Severe cases of COVID-19 are 2.5 times more likely in men with male-pattern baldness than those retaining a full head of hair, researchers have warned.
Male-pattern baldness — or ‘androgenetic alopecia’ — is a common, genetically-determined form of hair loss that affects around 50 per cent of men aged over 50.
It commonly presents as a thinning of the hair in the temporal areas of the scalp before advancing to affect the crown as well.
Researchers found that male patients with a common biomarker linked to hair loss appeared to be significantly more susceptive to severe coronavirus infections.
Specifically, these men were more sensitive to male hormones known as androgens, which is also found in patients with androgenetic alopecia.
The findings of the study may open up new possibilities for new therapies — and possibly even a treatment — for COVID-19, the team said.
Male pattern baldness is controlled by variations in the androgen receptor (AR) gene, which regulates how sensitive the body is to androgens — the so-called ‘male hormones’ that include testosterone and androstenedione.
Androgen responses have also been linked to an enzyme known as TMPRSS2 which is thought to play a role in coronavirus infections.
The researchers were specifically motivated to study the link between the AR gene and severe COVID-19 after observing that a disproportionate number of men with androgenetic alopecia appeared to be being hospitalised with coronavirus.
Specifically, the team reported that some 79 per cent of men with severe COVID-19 had the condition, compared to the 31–53 per cent that would be expected for men of a similar age group.
In their study, the researchers measured the length of the polyglutamine repeat (or CAG repeat) region in the AR gene — which is linked to both androgen sensitivity and male-pattern baldness — in 65 men who had been hospitalised with COVID-19.
They found that the men whose AR CAG repeat was shorter than 22 nucleotides (the molecules than make up DNA) were significantly less likely to be admitted into intensive care with COVID-19 than those patients whose CAG count was 22 or higher.
‘Our data show that longer AR CAG scores are associated with more severe COVID-19 disease,’ said medical researcher Andy Goren of the California-based Applied Biology, Inc.
The findings, he continued, ‘indicate that AR CAG repeat length could be used as a biomarker to help identify male COVID-19 patients most at risk for ICU admissions.’

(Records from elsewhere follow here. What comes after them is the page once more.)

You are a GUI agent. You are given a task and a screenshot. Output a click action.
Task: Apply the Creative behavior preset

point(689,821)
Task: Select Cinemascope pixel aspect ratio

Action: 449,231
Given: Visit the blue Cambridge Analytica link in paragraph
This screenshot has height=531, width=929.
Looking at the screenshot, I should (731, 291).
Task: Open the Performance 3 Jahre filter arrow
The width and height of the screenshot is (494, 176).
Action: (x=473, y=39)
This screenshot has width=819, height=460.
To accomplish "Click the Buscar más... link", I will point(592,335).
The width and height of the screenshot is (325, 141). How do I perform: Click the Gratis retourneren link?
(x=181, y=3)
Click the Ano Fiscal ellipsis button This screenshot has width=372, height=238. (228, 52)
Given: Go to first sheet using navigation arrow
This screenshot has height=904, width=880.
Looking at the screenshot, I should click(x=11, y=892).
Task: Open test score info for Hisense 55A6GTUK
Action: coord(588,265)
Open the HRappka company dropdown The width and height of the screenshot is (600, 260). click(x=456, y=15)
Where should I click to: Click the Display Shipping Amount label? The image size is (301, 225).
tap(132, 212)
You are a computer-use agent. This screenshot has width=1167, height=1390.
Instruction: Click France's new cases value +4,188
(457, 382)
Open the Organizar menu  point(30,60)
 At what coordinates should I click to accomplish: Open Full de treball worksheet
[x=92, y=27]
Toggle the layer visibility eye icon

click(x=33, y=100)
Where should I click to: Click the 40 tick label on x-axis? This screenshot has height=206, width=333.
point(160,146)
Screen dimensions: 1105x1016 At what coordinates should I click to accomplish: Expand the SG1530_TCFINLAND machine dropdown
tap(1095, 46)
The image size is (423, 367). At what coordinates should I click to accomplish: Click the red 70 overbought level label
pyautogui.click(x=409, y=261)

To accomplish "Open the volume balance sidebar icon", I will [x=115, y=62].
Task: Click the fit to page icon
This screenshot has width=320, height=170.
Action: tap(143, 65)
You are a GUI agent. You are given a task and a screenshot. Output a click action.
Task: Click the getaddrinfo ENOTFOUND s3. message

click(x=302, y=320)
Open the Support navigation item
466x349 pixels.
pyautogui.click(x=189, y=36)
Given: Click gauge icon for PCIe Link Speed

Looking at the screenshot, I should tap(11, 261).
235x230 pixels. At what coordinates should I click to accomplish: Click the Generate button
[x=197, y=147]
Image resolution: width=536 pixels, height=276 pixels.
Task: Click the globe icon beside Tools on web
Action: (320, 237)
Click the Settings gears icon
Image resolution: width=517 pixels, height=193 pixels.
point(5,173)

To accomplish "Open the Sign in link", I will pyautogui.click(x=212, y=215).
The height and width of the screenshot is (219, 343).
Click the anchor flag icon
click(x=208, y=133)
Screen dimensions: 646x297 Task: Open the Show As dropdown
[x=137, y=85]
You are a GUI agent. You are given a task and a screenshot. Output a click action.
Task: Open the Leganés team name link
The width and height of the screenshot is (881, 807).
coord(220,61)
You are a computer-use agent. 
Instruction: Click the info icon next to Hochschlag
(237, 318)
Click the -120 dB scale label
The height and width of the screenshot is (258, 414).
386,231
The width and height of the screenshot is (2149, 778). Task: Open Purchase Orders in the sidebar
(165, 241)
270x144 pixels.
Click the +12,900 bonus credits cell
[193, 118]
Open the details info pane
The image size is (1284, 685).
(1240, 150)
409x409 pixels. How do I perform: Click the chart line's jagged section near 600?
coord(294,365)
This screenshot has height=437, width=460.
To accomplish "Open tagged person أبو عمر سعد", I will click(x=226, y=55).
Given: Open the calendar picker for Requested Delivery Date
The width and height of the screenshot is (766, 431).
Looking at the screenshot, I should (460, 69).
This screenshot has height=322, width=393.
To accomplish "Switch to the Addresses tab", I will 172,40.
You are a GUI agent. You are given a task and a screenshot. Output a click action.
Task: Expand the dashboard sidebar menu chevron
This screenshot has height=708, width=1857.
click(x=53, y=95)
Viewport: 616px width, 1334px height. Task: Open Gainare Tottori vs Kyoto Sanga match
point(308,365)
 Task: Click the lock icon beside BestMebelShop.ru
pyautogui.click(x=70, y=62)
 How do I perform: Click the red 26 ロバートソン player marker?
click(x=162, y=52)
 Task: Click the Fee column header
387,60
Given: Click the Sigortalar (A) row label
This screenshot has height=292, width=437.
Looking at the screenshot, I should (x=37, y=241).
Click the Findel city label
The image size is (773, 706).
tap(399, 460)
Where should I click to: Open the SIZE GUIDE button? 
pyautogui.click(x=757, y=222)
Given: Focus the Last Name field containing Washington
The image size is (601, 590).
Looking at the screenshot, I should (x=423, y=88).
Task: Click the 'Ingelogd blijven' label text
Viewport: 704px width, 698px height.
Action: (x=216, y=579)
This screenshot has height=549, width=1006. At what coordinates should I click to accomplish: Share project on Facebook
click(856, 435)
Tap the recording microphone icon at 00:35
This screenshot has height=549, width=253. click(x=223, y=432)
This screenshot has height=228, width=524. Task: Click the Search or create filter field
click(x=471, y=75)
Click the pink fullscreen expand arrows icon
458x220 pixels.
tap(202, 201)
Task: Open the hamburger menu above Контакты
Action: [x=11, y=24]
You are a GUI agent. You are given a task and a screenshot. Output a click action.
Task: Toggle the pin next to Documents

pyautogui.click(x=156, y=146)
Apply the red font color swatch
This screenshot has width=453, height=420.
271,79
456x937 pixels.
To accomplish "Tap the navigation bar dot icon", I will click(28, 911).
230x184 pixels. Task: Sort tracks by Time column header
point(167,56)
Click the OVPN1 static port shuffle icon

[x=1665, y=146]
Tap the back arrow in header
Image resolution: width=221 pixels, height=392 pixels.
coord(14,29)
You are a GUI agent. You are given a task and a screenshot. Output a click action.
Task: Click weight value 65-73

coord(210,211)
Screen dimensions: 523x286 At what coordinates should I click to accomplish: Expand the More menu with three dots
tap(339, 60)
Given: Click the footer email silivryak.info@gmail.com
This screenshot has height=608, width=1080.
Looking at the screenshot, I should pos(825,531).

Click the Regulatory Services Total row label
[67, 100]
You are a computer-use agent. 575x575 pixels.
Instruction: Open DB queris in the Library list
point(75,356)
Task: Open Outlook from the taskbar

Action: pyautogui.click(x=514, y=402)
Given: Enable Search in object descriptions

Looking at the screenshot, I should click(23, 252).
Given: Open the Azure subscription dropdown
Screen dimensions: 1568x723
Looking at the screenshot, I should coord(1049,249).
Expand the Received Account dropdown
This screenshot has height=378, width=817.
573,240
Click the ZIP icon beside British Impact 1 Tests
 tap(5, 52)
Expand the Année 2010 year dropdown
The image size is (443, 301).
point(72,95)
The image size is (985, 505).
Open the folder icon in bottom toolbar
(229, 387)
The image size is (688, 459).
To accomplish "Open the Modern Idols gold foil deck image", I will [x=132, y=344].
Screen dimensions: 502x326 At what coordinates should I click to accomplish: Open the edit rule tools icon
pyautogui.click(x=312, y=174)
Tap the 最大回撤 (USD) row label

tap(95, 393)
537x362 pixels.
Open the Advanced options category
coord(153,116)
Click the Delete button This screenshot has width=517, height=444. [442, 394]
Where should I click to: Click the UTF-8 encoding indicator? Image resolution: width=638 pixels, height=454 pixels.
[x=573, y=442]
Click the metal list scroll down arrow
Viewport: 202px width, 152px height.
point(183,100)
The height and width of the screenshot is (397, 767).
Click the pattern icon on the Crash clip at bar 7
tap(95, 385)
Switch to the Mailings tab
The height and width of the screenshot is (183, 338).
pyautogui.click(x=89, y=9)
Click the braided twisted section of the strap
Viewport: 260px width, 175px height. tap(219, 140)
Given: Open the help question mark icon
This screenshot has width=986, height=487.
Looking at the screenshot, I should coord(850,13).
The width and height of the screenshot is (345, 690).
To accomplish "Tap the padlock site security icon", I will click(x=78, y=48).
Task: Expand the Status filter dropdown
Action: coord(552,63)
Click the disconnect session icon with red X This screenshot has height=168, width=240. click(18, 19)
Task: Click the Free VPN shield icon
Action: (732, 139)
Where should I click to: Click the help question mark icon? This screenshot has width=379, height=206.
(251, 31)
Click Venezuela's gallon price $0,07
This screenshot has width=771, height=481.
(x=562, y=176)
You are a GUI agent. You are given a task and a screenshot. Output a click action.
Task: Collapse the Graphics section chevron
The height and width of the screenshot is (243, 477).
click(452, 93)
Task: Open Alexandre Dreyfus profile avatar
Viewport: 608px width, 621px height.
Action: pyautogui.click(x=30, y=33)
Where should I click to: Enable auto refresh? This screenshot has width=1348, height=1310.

‘The identification of a biomarker connected with the androgen receptor is another piece of evidence highlighting the important role of androgens in COVID-19 disease severity,’ he concluded.
Dr Goren and his team are also exploring a promising new therapy for COVID-19 patients which uses a so-called androgen receptor antagonist to regulate the expression of TMPRSS2, which may lead to a treatment for coronavirus.
The full findings of the present study will be presented at the European Academy of Dermatology and Venereology (EADV) Spring Symposium 2021, which is being held virtually this year from May 6–7.
‘This research demonstrates the scientific value of dermatology by offering key insights into the role of genetics and its link to COVID disease,’ said EADV board member and Medical University of Warsaw dermatologist Lidia Rudnicka.
‘It is an excellent example of some of the pioneering abstracts being showcased at The EADV Spring Symposium this year,’ she added.